=== WHAT THE EXERCISE ASKS ===
Print the stretch of rows from the line that contains "Tap the apple" through the line that contains "Tap the pinyin", both included, exactly as they appear.

=== Data listing ===
%%

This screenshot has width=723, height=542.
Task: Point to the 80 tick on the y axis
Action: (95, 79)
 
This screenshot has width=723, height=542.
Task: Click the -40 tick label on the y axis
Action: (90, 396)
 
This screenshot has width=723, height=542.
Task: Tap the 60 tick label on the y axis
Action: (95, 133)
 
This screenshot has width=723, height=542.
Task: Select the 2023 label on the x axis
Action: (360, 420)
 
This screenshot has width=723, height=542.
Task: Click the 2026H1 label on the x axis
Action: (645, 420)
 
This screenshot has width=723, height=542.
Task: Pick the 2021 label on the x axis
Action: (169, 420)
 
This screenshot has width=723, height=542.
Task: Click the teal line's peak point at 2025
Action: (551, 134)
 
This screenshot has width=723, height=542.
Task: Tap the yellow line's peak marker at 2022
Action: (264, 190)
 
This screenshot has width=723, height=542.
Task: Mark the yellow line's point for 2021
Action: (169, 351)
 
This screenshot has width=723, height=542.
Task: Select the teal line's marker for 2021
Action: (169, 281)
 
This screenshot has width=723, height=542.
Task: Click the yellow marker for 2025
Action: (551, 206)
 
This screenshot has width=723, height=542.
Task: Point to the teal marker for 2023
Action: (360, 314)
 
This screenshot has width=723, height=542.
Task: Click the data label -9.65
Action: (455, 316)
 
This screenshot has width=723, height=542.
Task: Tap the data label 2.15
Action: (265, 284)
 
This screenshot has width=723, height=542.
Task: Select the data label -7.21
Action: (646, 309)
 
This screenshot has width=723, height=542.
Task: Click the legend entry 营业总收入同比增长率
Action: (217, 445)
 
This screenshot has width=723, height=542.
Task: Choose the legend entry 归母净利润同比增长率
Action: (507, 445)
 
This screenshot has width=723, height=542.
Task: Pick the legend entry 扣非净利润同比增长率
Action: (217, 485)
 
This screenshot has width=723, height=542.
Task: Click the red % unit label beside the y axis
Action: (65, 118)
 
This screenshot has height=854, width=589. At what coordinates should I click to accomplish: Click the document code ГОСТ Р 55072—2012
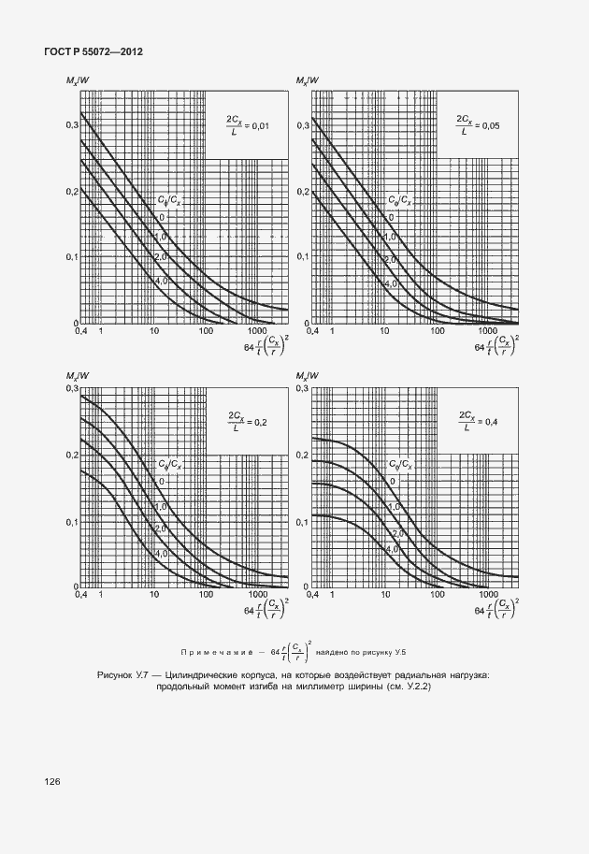coord(93,51)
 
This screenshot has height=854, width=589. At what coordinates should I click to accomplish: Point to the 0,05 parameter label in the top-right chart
coord(489,124)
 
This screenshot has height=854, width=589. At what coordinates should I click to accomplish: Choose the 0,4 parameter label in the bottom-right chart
coord(489,422)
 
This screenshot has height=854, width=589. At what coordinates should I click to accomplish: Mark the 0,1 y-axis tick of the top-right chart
coord(302,256)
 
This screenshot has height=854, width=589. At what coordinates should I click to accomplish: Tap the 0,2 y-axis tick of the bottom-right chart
coord(302,455)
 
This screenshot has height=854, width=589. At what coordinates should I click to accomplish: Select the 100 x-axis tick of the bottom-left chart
coord(206,595)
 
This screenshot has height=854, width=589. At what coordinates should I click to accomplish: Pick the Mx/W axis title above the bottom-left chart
coord(79,376)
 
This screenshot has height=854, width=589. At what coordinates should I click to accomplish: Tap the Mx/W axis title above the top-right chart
coord(309,81)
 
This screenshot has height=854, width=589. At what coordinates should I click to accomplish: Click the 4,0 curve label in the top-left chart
coord(161,282)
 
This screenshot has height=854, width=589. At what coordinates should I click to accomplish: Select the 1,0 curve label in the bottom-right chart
coord(394,506)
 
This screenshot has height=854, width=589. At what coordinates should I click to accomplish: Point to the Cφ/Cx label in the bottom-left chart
coord(169,463)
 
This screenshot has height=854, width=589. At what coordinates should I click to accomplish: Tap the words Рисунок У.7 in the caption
coord(125,674)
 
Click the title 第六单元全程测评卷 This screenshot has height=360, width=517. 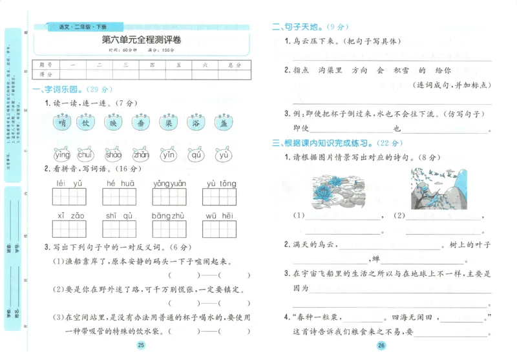click(142, 41)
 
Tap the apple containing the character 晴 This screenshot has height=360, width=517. click(62, 123)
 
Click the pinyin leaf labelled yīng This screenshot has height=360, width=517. click(62, 154)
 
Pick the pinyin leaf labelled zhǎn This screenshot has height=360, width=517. click(141, 154)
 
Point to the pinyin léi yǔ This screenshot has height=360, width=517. click(70, 184)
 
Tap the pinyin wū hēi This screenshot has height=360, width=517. click(220, 216)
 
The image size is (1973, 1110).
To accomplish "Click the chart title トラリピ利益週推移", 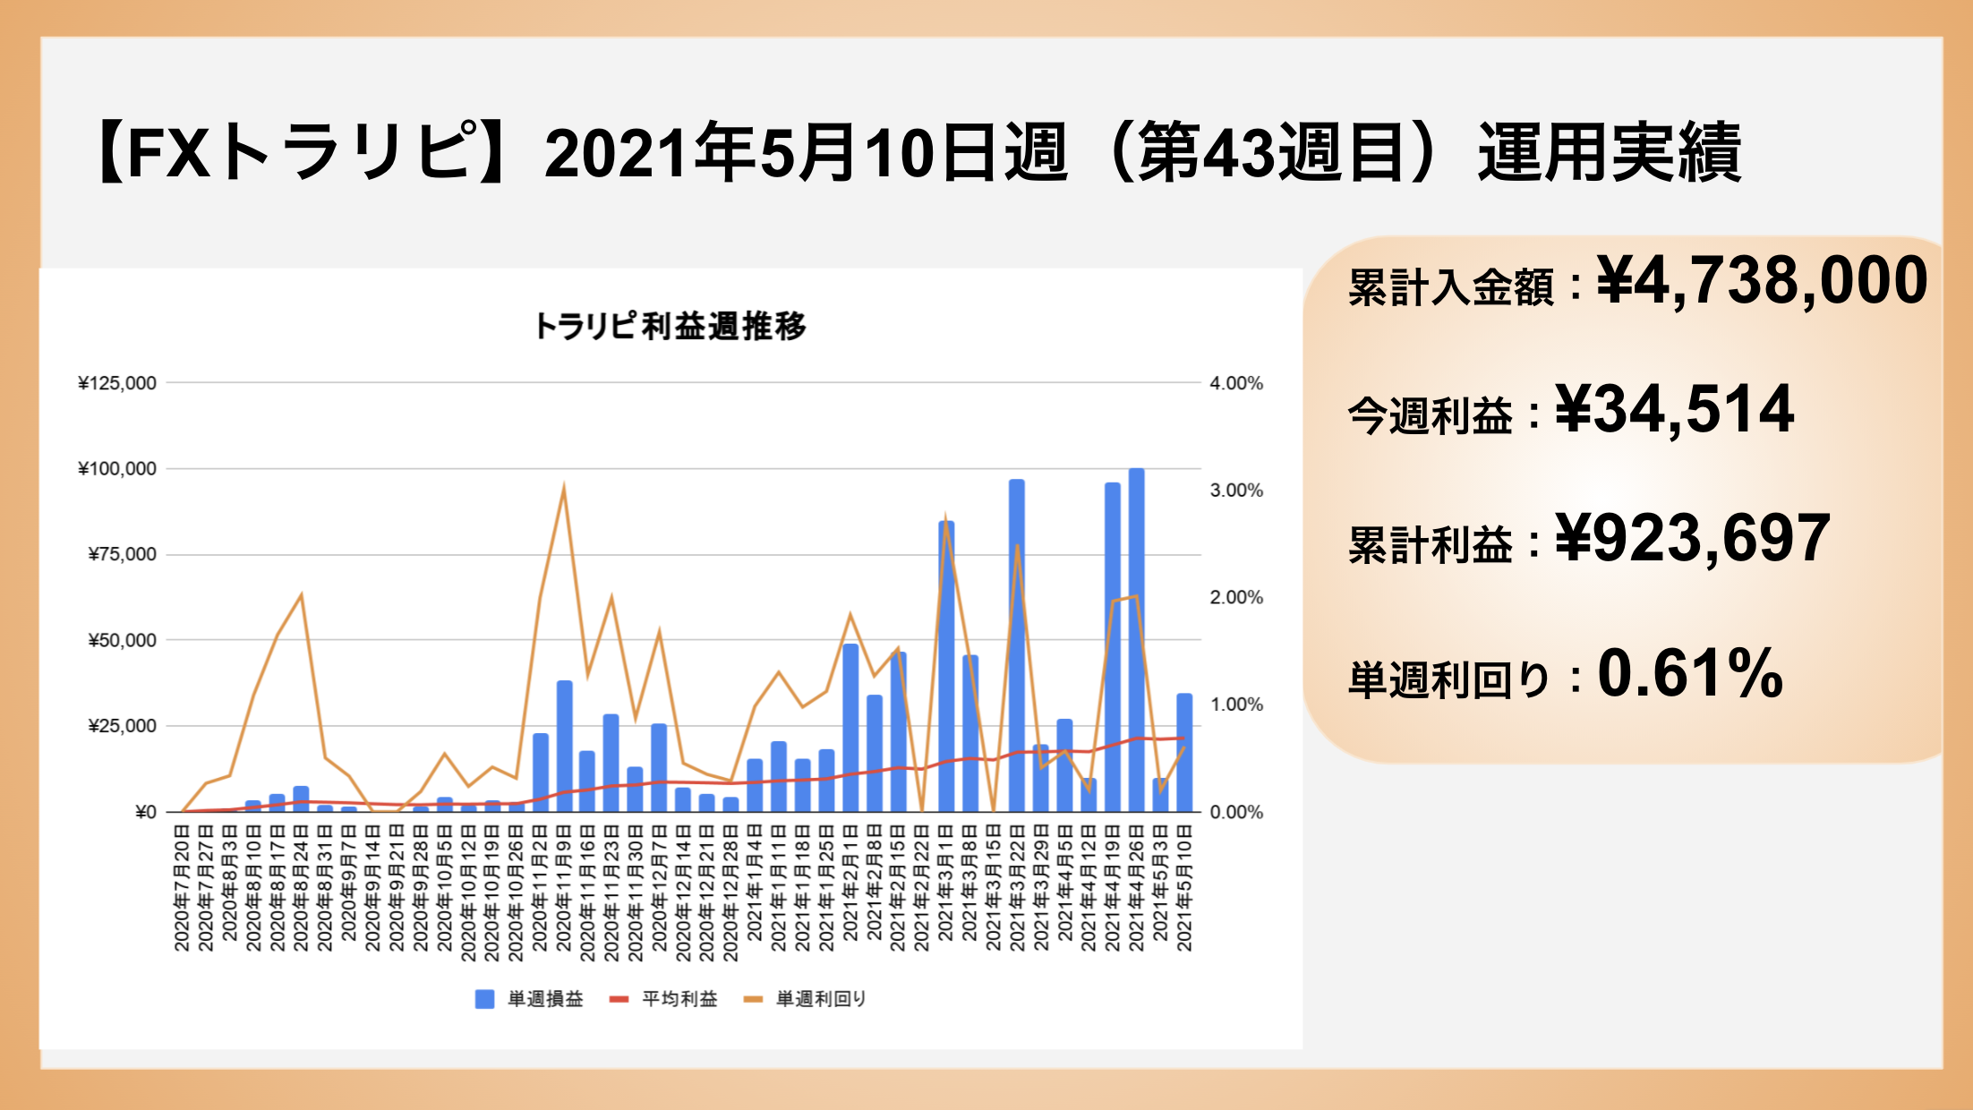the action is pyautogui.click(x=670, y=326).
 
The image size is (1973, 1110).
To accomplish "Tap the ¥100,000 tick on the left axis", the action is pyautogui.click(x=117, y=468).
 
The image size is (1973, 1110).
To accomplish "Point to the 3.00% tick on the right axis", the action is pyautogui.click(x=1236, y=491).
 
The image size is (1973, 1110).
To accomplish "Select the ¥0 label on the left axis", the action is pyautogui.click(x=146, y=812).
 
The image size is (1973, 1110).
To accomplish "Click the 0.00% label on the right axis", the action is pyautogui.click(x=1236, y=812).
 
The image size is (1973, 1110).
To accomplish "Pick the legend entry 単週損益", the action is pyautogui.click(x=529, y=999).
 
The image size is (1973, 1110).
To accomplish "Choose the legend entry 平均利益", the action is pyautogui.click(x=663, y=999).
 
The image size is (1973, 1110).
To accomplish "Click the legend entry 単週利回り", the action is pyautogui.click(x=806, y=999).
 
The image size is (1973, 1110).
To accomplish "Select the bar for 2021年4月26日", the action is pyautogui.click(x=1136, y=640).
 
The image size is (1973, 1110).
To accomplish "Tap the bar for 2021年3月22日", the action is pyautogui.click(x=1017, y=645).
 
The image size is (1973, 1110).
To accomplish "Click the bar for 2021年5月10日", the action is pyautogui.click(x=1184, y=753).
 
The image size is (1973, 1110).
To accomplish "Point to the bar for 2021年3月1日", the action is pyautogui.click(x=946, y=666).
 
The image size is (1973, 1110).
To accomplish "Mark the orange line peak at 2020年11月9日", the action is pyautogui.click(x=563, y=486).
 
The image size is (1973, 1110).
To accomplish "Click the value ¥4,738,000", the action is pyautogui.click(x=1762, y=281).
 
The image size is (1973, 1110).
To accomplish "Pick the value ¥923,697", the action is pyautogui.click(x=1693, y=539).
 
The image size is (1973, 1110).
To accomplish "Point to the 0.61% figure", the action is pyautogui.click(x=1690, y=673).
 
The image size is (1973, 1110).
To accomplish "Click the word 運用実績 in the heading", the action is pyautogui.click(x=1610, y=153).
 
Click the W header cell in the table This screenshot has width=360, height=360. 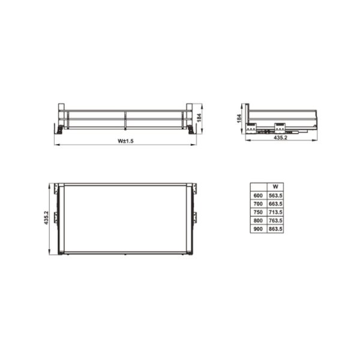tap(275, 187)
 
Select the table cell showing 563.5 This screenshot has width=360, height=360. tap(275, 195)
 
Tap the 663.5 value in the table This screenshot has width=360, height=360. tap(275, 203)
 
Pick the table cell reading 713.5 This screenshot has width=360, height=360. tap(275, 212)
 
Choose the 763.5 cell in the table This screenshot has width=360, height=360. tap(275, 220)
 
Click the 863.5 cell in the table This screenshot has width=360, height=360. tap(275, 229)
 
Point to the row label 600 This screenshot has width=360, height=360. tap(258, 195)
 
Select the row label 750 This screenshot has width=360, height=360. tap(258, 212)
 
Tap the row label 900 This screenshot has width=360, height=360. tap(258, 229)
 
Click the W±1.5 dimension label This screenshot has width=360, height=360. tap(125, 141)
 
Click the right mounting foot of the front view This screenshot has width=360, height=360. tap(190, 129)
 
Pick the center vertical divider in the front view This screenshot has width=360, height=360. tap(125, 119)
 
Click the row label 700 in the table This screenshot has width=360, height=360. tap(258, 203)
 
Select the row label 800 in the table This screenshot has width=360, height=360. tap(258, 220)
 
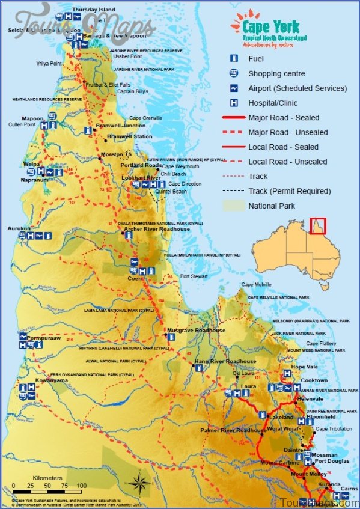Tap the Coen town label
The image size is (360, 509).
[x=135, y=279]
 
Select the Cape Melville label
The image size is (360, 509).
[x=255, y=284]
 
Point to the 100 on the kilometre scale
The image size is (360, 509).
[x=81, y=486]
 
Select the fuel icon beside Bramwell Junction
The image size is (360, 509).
[x=88, y=129]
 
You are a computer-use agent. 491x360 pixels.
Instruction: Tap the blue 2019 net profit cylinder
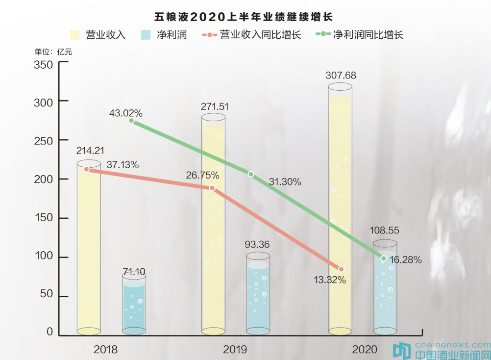point(258,294)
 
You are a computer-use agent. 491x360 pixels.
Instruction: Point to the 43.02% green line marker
point(131,121)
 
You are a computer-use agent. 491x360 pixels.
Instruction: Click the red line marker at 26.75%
point(212,188)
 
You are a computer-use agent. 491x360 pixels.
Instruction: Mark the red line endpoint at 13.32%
point(341,269)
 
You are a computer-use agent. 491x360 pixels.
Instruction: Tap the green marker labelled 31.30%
point(251,174)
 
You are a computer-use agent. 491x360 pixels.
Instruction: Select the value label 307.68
point(341,76)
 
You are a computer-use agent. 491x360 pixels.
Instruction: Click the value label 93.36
point(258,244)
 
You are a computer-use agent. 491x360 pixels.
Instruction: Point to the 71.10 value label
point(134,272)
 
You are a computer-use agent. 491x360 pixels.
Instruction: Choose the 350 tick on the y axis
point(43,65)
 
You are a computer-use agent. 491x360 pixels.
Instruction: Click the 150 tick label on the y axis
point(43,218)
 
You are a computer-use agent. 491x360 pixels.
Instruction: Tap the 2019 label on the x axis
point(235,350)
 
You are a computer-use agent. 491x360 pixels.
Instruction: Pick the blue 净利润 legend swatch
point(146,35)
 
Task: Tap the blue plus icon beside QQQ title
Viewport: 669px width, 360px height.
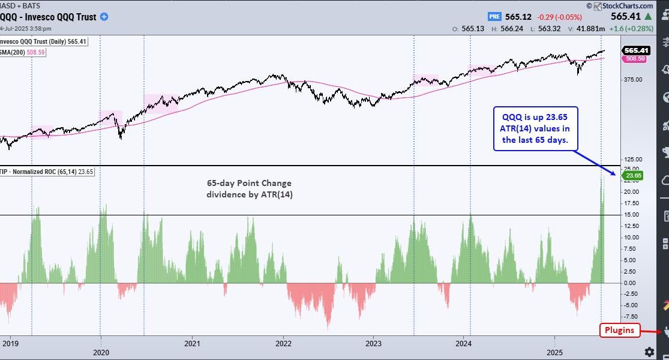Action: [104, 17]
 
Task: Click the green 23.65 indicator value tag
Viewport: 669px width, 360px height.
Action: [633, 175]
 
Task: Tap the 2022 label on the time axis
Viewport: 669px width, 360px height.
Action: [283, 344]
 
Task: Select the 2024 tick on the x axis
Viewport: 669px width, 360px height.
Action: [463, 344]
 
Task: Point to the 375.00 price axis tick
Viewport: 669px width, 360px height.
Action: [633, 79]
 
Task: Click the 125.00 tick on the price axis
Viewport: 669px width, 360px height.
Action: [633, 159]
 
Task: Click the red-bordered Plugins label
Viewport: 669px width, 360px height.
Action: [620, 330]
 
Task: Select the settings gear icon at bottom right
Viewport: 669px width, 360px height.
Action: [649, 351]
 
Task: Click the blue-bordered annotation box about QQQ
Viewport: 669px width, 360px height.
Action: [532, 128]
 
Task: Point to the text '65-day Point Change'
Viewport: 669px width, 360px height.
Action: [248, 183]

%%

=== WRITTEN ANSWER ===
Tap the apple containing the character 晴 This screenshot has height=360, width=517. click(62, 123)
 
Click the pinyin leaf labelled yīng This screenshot has height=360, width=517. click(62, 154)
 
Pick the pinyin leaf labelled zhǎn This screenshot has height=360, width=517. click(141, 154)
 
Point to the pinyin léi yǔ This screenshot has height=360, width=517. click(70, 184)
 
Tap the pinyin wū hēi This screenshot has height=360, width=517. click(220, 216)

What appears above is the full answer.